Records for the exercise
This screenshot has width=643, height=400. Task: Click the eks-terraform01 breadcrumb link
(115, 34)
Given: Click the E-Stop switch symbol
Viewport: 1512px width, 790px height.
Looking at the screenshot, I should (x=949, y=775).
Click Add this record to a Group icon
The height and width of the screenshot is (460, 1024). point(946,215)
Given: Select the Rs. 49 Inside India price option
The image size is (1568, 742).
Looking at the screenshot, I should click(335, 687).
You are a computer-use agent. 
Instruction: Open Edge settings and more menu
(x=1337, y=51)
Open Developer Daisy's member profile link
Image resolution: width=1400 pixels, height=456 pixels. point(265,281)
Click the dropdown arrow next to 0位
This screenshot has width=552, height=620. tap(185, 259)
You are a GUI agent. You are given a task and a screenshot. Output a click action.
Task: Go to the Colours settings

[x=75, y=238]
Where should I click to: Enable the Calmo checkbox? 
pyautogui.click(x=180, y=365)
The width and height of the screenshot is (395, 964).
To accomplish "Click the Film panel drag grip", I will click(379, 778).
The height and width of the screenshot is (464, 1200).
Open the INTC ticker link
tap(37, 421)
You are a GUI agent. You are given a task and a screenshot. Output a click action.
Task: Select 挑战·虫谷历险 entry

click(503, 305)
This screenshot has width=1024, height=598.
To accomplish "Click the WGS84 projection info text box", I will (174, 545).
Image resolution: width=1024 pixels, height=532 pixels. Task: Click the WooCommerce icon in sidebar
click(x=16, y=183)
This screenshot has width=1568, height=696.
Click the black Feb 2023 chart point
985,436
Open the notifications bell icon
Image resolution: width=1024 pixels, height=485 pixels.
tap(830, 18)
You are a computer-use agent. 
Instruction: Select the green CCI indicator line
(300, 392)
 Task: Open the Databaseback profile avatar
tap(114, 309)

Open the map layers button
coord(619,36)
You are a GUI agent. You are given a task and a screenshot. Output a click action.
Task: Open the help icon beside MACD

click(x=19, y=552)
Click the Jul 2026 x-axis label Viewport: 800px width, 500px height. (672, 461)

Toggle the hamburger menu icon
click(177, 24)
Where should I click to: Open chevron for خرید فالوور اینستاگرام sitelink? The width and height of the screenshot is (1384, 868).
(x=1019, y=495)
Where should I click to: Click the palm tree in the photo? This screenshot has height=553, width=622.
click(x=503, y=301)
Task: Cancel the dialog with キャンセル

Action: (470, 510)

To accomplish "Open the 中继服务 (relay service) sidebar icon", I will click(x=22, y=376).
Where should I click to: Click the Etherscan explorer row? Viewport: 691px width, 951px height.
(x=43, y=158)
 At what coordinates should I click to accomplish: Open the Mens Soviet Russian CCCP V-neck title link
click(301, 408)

Work order
The records shown above should be given again word for word.

Reply to the exercise
This screenshot has width=643, height=400. Task: Click the eks-terraform01 breadcrumb link
(115, 34)
Given: Click the E-Stop switch symbol
Viewport: 1512px width, 790px height.
Looking at the screenshot, I should (x=949, y=775).
Click Add this record to a Group icon
The height and width of the screenshot is (460, 1024). point(946,215)
Given: Select the Rs. 49 Inside India price option
The image size is (1568, 742).
Looking at the screenshot, I should click(335, 687).
You are a computer-use agent. 
Instruction: Open Edge settings and more menu
(x=1337, y=51)
Open Developer Daisy's member profile link
Image resolution: width=1400 pixels, height=456 pixels. point(265,281)
Click the dropdown arrow next to 0位
This screenshot has width=552, height=620. tap(185, 259)
You are a GUI agent. You are given a task and a screenshot. Output a click action.
Task: Go to the Colours settings

[x=75, y=238]
Where should I click to: Enable the Calmo checkbox? 
pyautogui.click(x=180, y=365)
The width and height of the screenshot is (395, 964).
To accomplish "Click the Film panel drag grip", I will click(379, 778).
The height and width of the screenshot is (464, 1200).
Open the INTC ticker link
tap(37, 421)
You are a GUI agent. You are given a task and a screenshot. Output a click action.
Task: Select 挑战·虫谷历险 entry

click(503, 305)
This screenshot has width=1024, height=598.
To accomplish "Click the WGS84 projection info text box", I will (174, 545).
Image resolution: width=1024 pixels, height=532 pixels. Task: Click the WooCommerce icon in sidebar
click(x=16, y=183)
This screenshot has width=1568, height=696.
Click the black Feb 2023 chart point
985,436
Open the notifications bell icon
Image resolution: width=1024 pixels, height=485 pixels.
tap(830, 18)
You are a computer-use agent. 
Instruction: Select the green CCI indicator line
(300, 392)
 Task: Open the Databaseback profile avatar
tap(114, 309)

Open the map layers button
coord(619,36)
You are a GUI agent. You are given a task and a screenshot. Output a click action.
Task: Open the help icon beside MACD

click(x=19, y=552)
Click the Jul 2026 x-axis label Viewport: 800px width, 500px height. (672, 461)

Toggle the hamburger menu icon
click(177, 24)
Where should I click to: Open chevron for خرید فالوور اینستاگرام sitelink? The width and height of the screenshot is (1384, 868).
(x=1019, y=495)
Where should I click to: Click the palm tree in the photo? This screenshot has height=553, width=622.
click(x=503, y=301)
Task: Cancel the dialog with キャンセル

Action: (470, 510)

To accomplish "Open the 中继服务 (relay service) sidebar icon", I will click(x=22, y=376).
Where should I click to: Click the Etherscan explorer row? Viewport: 691px width, 951px height.
(x=43, y=158)
 At what coordinates should I click to accomplish: Open the Mens Soviet Russian CCCP V-neck title link
click(301, 408)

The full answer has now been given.